*Data extract*:
* * * *

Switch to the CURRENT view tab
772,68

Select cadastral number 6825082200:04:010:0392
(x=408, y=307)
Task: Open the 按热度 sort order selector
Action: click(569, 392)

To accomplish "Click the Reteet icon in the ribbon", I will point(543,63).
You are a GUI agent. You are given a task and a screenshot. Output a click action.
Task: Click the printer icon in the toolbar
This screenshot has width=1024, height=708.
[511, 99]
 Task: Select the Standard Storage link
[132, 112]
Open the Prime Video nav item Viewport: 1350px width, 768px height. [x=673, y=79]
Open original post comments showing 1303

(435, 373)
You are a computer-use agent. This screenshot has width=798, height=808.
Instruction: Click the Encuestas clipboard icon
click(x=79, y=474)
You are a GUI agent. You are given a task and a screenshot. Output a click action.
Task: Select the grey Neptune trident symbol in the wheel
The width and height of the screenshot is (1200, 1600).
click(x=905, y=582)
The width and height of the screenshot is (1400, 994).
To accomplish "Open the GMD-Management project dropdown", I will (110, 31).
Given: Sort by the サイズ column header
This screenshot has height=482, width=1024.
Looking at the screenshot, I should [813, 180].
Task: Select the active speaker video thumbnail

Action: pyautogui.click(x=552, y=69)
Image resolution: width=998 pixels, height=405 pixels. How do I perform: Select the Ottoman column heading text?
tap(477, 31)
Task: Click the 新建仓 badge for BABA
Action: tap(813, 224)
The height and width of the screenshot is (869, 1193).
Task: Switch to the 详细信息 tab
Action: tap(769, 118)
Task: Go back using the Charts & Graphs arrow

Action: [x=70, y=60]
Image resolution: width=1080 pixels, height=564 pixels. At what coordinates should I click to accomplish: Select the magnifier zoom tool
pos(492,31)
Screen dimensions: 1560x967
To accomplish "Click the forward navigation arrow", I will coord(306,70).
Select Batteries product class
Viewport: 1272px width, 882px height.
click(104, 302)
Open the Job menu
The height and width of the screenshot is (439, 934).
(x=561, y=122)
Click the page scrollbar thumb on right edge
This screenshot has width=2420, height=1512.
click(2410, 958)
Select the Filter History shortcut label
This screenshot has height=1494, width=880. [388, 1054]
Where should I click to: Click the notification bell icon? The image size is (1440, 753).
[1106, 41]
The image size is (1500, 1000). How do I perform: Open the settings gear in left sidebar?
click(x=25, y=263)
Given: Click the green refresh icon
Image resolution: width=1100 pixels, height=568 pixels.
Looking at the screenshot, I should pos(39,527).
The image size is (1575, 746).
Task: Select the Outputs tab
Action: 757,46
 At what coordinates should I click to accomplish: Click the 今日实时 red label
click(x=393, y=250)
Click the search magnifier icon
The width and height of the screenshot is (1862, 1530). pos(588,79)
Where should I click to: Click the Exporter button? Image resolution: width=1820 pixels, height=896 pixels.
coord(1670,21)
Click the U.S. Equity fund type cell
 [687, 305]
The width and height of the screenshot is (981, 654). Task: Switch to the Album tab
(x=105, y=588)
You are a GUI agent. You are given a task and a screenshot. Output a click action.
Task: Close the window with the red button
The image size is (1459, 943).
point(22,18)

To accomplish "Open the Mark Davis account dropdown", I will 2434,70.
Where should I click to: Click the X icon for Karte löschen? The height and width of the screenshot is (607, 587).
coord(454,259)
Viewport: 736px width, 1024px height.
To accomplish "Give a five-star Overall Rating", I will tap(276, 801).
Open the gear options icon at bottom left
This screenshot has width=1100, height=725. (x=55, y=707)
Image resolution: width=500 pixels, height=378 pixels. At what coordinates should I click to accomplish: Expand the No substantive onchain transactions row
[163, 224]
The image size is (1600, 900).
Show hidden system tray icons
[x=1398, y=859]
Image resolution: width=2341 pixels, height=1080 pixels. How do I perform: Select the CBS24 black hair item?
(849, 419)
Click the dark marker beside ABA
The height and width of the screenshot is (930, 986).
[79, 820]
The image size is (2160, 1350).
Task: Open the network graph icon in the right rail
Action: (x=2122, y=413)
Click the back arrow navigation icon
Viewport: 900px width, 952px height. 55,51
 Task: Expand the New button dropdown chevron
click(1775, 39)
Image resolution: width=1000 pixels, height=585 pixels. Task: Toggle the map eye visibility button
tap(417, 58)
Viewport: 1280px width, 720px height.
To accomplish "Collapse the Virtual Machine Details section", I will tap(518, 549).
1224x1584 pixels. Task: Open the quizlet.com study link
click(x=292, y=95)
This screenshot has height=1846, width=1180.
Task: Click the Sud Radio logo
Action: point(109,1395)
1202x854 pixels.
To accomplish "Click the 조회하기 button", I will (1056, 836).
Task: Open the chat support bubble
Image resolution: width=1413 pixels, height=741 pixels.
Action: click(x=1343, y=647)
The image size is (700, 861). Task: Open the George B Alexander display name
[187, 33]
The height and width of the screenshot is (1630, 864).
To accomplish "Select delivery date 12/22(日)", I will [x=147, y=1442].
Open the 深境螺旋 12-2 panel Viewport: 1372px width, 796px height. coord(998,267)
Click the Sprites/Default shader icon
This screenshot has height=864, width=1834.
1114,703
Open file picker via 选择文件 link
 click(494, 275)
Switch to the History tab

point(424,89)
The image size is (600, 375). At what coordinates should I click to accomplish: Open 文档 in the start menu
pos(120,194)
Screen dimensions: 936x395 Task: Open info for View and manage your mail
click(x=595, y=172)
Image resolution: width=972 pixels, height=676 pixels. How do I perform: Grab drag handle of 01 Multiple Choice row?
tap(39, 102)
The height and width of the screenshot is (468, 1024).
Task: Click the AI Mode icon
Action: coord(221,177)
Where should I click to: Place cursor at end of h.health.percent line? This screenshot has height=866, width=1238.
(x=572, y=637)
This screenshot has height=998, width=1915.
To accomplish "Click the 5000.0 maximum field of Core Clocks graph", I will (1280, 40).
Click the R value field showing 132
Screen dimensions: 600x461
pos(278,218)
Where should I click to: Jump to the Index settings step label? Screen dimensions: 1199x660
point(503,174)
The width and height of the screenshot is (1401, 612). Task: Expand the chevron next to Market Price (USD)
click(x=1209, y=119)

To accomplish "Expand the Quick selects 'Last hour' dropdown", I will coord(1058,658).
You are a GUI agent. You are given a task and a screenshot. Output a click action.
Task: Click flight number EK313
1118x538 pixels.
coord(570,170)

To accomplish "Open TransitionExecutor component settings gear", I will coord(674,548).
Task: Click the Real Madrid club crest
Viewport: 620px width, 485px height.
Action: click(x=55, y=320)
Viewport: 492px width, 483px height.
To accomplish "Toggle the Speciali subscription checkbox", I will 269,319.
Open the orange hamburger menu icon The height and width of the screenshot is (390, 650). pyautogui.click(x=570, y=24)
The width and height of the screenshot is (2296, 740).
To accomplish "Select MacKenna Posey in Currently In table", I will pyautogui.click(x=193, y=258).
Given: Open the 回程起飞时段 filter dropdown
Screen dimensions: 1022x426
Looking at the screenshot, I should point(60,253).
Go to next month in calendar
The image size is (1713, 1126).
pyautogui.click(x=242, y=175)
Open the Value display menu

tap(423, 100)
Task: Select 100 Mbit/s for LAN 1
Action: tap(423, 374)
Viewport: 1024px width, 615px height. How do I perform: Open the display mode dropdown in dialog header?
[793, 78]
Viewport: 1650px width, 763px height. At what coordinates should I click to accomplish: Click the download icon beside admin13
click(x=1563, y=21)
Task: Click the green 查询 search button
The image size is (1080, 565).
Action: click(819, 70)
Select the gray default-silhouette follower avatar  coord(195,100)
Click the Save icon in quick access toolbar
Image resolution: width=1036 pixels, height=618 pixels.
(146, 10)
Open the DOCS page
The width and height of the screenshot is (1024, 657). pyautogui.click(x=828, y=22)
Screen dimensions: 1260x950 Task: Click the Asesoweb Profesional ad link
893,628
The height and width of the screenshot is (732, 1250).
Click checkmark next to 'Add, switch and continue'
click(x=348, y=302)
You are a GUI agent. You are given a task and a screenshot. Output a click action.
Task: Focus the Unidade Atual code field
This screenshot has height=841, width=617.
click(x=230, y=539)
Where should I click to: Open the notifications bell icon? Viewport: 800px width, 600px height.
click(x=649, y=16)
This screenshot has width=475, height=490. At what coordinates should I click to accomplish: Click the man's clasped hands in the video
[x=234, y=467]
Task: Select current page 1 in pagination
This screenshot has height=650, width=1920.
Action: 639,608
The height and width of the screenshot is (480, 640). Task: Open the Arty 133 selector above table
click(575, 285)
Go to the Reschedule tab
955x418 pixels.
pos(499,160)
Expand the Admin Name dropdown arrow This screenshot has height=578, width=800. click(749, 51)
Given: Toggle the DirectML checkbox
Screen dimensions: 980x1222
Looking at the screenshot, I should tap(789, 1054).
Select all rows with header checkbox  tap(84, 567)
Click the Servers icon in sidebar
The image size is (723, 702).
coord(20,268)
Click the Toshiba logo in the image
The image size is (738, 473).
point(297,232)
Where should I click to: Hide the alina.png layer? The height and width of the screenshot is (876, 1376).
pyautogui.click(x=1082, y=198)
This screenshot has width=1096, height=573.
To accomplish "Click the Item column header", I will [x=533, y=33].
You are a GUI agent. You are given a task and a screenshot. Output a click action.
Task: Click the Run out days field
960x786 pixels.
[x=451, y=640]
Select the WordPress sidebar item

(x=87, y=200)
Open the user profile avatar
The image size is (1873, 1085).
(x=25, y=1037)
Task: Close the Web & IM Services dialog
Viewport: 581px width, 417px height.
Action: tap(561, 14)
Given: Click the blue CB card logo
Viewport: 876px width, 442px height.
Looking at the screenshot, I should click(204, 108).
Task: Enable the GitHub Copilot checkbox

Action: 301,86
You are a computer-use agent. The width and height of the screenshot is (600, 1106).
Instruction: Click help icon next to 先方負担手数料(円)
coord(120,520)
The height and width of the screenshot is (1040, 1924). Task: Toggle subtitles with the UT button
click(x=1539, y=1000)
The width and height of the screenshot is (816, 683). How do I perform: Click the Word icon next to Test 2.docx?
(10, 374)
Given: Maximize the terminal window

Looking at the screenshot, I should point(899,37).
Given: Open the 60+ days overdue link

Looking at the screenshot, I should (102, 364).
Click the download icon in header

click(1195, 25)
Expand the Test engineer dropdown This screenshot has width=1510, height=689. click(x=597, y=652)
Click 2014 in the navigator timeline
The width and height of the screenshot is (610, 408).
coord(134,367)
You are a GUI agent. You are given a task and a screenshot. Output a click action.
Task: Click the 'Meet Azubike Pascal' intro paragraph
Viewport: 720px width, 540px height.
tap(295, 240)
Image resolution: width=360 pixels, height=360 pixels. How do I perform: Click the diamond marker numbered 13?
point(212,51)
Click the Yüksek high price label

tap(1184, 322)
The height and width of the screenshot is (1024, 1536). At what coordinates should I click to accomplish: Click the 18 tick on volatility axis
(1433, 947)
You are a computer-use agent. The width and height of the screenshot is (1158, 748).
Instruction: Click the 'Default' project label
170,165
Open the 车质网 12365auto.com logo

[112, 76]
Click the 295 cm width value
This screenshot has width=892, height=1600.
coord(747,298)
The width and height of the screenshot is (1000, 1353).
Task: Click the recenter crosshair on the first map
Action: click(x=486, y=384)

* * * *

*Activity*:
Where in the records above does the word "computer" appear? Copy each line that holds it.

*Answer to the problem*:
You are a computer-use agent. This screenshot has width=798, height=808.
You are a computer-use agent. The width and height of the screenshot is (600, 1106).
You are a computer-use agent. The width and height of the screenshot is (1158, 748).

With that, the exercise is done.